No final do ano passado, finalizei as filmagens do meu último curta-metragem, que escrevi, dirigi, e montei: Ararat. Até o momento, este é o projeto autoral com o qual contei com a maior quantidade de estrutura e recursos para materializar minha visão. Todo projeto vem anexado com seus já esperados desafios, mas não sabia que teria de enfrentar um dos mais atípicos entre eles.
“Ararat”, que inclusive já foi tema de outra matéria aqui no Money Crunch, trata de uma questão muito importante para mim, e para milhares de pessoas ao redor do mundo, a cultura armênia e as consequências atuais do Genocídio de 1915 que, por pouco, não tirou a vida dos meus bisavós, que presenciaram e viveram este período em sua plena execução.
O que foi o Genocídio Armênio?
Em suma, o Império Turco Otomano exterminou quase 2 milhões de armênios em uma guerra territorial/ideológica, e os poucos armênios que restaram acabaram se espalhando por diversos países pelo mundo, sendo um deles, o Brasil.

Registros de dados salvos:
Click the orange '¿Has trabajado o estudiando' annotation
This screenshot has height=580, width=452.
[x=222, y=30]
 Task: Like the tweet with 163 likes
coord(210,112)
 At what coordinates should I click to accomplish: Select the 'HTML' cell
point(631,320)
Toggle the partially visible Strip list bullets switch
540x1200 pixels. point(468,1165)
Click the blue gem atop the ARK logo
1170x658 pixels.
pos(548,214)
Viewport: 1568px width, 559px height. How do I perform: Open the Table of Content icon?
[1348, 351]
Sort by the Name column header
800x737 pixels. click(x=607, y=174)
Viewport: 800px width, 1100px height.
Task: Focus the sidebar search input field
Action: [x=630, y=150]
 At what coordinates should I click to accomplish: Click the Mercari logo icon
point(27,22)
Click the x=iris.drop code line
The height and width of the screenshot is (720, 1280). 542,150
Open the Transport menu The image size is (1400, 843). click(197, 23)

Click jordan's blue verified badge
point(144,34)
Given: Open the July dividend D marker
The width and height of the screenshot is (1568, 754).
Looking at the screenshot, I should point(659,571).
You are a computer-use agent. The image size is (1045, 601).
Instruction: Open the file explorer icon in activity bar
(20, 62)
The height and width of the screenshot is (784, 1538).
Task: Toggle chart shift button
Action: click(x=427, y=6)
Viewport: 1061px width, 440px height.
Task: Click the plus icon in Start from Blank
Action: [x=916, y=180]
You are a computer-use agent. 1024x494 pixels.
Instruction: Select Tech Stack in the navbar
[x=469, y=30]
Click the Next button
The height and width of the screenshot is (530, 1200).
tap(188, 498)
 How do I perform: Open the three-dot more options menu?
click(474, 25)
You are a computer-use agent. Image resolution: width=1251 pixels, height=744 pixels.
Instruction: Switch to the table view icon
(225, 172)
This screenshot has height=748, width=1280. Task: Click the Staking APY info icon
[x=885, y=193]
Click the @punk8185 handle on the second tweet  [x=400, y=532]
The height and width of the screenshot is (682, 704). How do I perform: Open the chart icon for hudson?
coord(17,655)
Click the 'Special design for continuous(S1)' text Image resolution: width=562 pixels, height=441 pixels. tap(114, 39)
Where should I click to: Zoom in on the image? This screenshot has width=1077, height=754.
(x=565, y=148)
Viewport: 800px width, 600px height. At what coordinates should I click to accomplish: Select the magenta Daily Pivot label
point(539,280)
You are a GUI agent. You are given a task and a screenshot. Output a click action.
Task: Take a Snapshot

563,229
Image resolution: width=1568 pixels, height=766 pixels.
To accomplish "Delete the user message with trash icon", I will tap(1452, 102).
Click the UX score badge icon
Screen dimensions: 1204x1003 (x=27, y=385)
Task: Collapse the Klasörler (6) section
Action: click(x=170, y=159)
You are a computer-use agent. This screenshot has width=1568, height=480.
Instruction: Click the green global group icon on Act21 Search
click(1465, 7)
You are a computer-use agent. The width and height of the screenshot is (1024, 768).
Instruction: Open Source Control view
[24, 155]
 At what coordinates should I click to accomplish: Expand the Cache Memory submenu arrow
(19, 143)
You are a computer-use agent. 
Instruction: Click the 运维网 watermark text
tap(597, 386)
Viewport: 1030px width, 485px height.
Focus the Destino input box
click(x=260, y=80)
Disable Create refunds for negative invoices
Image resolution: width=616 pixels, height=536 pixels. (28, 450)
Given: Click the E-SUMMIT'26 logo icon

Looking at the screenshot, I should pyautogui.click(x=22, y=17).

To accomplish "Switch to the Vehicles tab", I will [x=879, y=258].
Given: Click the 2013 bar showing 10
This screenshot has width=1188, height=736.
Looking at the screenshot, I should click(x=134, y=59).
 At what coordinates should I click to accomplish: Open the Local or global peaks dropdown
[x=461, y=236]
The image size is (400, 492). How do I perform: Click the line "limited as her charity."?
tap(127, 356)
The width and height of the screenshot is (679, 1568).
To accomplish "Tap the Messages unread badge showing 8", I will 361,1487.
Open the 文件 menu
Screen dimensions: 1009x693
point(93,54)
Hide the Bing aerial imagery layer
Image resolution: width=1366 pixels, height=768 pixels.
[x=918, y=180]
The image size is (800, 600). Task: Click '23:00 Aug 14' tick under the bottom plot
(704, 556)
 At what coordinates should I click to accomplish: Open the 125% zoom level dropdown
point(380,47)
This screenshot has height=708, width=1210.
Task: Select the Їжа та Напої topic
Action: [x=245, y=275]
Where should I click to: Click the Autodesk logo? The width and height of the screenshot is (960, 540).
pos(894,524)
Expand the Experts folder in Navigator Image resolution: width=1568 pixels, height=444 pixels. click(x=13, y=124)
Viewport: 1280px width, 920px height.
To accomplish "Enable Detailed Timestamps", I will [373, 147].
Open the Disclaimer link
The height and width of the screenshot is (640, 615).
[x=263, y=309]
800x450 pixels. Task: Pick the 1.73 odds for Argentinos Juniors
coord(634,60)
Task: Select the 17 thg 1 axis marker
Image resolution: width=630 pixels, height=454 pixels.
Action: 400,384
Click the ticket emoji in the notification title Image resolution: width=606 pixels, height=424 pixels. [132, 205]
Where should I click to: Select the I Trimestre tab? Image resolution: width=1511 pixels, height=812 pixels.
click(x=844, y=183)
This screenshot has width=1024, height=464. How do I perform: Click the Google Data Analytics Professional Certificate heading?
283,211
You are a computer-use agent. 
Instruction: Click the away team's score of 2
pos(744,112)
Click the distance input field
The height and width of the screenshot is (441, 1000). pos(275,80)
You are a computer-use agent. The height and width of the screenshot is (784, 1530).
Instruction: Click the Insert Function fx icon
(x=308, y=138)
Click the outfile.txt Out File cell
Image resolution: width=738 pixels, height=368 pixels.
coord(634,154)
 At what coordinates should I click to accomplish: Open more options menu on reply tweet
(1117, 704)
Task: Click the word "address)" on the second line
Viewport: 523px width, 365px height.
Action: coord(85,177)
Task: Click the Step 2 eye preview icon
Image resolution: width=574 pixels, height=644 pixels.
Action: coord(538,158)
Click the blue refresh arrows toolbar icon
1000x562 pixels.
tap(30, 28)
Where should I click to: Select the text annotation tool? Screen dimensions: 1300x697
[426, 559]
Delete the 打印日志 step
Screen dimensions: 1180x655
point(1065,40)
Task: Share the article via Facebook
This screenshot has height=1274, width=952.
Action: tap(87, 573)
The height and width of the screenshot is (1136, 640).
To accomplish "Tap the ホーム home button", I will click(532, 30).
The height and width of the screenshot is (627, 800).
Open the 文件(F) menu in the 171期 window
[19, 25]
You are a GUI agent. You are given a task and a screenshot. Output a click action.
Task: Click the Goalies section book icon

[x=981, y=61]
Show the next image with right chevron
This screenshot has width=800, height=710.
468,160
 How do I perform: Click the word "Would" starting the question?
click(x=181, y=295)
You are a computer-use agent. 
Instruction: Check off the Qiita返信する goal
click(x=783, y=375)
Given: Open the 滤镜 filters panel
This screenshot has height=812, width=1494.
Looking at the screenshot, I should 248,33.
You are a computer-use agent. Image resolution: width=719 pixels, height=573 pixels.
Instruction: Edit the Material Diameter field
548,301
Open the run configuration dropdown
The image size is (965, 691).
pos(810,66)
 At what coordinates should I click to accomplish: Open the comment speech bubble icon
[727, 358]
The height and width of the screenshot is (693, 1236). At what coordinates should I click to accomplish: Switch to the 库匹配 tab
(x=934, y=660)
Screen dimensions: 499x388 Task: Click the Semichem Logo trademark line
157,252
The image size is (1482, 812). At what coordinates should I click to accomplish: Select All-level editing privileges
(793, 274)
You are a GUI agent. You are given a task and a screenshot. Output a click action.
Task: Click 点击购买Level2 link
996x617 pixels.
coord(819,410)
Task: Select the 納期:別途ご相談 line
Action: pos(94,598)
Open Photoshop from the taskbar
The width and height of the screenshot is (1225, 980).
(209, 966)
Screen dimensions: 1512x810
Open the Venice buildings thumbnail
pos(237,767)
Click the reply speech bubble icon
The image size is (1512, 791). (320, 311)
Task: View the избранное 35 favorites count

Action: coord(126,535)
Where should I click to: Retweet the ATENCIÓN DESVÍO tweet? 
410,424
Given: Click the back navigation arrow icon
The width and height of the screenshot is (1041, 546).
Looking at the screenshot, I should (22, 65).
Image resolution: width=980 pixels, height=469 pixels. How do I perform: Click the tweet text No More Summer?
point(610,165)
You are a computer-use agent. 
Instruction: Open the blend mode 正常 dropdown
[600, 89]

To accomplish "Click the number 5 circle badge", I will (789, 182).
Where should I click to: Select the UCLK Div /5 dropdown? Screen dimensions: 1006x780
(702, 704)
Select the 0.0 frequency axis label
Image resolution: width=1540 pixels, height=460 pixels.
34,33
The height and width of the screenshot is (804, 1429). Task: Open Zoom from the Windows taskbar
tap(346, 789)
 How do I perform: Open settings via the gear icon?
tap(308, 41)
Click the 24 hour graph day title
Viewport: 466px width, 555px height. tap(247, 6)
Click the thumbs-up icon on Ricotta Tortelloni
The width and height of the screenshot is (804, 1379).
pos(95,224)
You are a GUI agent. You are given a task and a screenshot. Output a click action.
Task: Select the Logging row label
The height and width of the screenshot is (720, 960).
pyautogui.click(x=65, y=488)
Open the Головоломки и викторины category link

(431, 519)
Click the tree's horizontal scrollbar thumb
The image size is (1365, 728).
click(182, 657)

> **ENUNCIADO**
Transcreva do texto sobre o curta Ararat o trecho que começa em "No final do" e vai até "o Genocídio Armênio?", incluindo essas palavras. Baseie-se somente no texto, sem recorrer à listagem.

> **RESPOSTA**
No final do ano passado, finalizei as filmagens do meu último curta-metragem, que escrevi, dirigi, e montei: Ararat. Até o momento, este é o projeto autoral com o qual contei com a maior quantidade de estrutura e recursos para materializar minha visão. Todo projeto vem anexado com seus já esperados desafios, mas não sabia que teria de enfrentar um dos mais atípicos entre eles.
“Ararat”, que inclusive já foi tema de outra matéria aqui no Money Crunch, trata de uma questão muito importante para mim, e para milhares de pessoas ao redor do mundo, a cultura armênia e as consequências atuais do Genocídio de 1915 que, por pouco, não tirou a vida dos meus bisavós, que presenciaram e viveram este período em sua plena execução.
O que foi o Genocídio Armênio?